**Set problem**
Echo back the listing from the line with "Where should I click to: Open" to the line with "I will coord(40,80).", reproducing every line exactly.

**Records from a data source**

..........

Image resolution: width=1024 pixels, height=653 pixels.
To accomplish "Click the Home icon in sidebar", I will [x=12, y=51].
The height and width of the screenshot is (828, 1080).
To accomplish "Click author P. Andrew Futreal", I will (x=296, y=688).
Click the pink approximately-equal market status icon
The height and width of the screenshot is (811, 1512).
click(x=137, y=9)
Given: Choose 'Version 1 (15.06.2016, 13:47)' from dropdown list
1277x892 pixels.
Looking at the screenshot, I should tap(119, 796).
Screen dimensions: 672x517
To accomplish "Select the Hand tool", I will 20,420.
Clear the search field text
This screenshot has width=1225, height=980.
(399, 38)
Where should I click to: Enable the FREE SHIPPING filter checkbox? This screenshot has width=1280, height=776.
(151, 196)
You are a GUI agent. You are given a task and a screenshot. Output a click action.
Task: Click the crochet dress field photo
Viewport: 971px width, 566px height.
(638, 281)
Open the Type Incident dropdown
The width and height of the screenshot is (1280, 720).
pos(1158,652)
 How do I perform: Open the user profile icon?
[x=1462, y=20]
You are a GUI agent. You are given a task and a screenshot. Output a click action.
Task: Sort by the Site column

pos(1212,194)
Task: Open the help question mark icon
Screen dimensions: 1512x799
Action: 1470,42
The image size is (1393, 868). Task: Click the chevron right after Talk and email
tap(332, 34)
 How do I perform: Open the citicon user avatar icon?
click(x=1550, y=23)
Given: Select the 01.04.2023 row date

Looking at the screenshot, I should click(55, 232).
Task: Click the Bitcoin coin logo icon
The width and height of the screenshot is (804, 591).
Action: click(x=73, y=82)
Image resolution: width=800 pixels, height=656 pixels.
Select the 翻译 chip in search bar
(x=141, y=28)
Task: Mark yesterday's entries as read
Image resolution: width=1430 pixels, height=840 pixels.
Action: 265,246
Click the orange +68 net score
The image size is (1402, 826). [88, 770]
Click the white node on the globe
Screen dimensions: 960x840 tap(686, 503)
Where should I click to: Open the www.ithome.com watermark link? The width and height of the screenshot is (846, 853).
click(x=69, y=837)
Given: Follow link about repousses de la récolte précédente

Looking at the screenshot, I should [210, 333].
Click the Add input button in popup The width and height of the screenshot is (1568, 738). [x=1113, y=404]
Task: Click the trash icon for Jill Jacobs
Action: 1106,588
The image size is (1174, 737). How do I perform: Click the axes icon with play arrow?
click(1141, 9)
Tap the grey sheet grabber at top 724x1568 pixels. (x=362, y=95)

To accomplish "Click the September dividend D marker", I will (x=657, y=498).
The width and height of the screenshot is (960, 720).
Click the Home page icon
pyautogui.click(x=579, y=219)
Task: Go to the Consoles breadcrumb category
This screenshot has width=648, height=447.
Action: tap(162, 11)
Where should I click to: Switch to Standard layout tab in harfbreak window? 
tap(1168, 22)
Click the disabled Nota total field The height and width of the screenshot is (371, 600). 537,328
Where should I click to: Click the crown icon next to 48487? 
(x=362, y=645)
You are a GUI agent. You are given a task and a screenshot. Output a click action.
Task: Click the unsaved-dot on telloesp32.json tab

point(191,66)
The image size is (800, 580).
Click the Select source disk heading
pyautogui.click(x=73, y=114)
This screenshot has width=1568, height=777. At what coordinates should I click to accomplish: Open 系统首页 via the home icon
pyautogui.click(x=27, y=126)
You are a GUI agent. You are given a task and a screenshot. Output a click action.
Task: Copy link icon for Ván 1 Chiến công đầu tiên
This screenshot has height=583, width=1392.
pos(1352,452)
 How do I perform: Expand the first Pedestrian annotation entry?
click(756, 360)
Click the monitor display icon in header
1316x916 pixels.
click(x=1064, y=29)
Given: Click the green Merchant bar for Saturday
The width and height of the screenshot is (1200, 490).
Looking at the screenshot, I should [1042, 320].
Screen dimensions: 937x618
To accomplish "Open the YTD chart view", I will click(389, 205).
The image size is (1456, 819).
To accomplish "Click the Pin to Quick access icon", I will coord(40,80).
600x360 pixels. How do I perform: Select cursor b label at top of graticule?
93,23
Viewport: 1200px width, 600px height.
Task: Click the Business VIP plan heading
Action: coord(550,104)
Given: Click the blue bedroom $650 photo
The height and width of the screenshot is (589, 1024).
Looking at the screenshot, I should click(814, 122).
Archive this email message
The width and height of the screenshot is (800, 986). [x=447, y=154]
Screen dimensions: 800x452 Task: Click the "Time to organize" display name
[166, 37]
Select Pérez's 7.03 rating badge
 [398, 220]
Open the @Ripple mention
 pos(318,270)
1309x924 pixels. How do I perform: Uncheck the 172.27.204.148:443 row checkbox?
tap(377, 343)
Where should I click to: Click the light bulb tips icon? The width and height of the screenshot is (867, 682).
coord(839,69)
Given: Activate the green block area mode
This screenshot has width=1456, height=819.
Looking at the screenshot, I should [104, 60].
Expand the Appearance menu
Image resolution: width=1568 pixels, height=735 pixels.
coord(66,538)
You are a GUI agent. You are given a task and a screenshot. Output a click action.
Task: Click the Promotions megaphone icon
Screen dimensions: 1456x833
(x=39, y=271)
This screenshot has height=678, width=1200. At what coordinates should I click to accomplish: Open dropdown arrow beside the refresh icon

..........

**The answer**
Where should I click to: Open the www.ithome.com watermark link? The width and height of the screenshot is (846, 853).
click(x=69, y=837)
Given: Follow link about repousses de la récolte précédente

Looking at the screenshot, I should [210, 333].
Click the Add input button in popup The width and height of the screenshot is (1568, 738). [x=1113, y=404]
Task: Click the trash icon for Jill Jacobs
Action: 1106,588
The image size is (1174, 737). How do I perform: Click the axes icon with play arrow?
click(1141, 9)
Tap the grey sheet grabber at top 724x1568 pixels. (x=362, y=95)

To accomplish "Click the September dividend D marker", I will (x=657, y=498).
The width and height of the screenshot is (960, 720).
Click the Home page icon
pyautogui.click(x=579, y=219)
Task: Go to the Consoles breadcrumb category
This screenshot has width=648, height=447.
Action: tap(162, 11)
Where should I click to: Switch to Standard layout tab in harfbreak window? 
tap(1168, 22)
Click the disabled Nota total field The height and width of the screenshot is (371, 600). 537,328
Where should I click to: Click the crown icon next to 48487? 
(x=362, y=645)
You are a GUI agent. You are given a task and a screenshot. Output a click action.
Task: Click the unsaved-dot on telloesp32.json tab

point(191,66)
The image size is (800, 580).
Click the Select source disk heading
pyautogui.click(x=73, y=114)
This screenshot has width=1568, height=777. At what coordinates should I click to accomplish: Open 系统首页 via the home icon
pyautogui.click(x=27, y=126)
You are a GUI agent. You are given a task and a screenshot. Output a click action.
Task: Copy link icon for Ván 1 Chiến công đầu tiên
This screenshot has height=583, width=1392.
pos(1352,452)
 How do I perform: Expand the first Pedestrian annotation entry?
click(756, 360)
Click the monitor display icon in header
1316x916 pixels.
click(x=1064, y=29)
Given: Click the green Merchant bar for Saturday
The width and height of the screenshot is (1200, 490).
Looking at the screenshot, I should [1042, 320].
Screen dimensions: 937x618
To accomplish "Open the YTD chart view", I will click(389, 205).
The image size is (1456, 819).
To accomplish "Click the Pin to Quick access icon", I will coord(40,80).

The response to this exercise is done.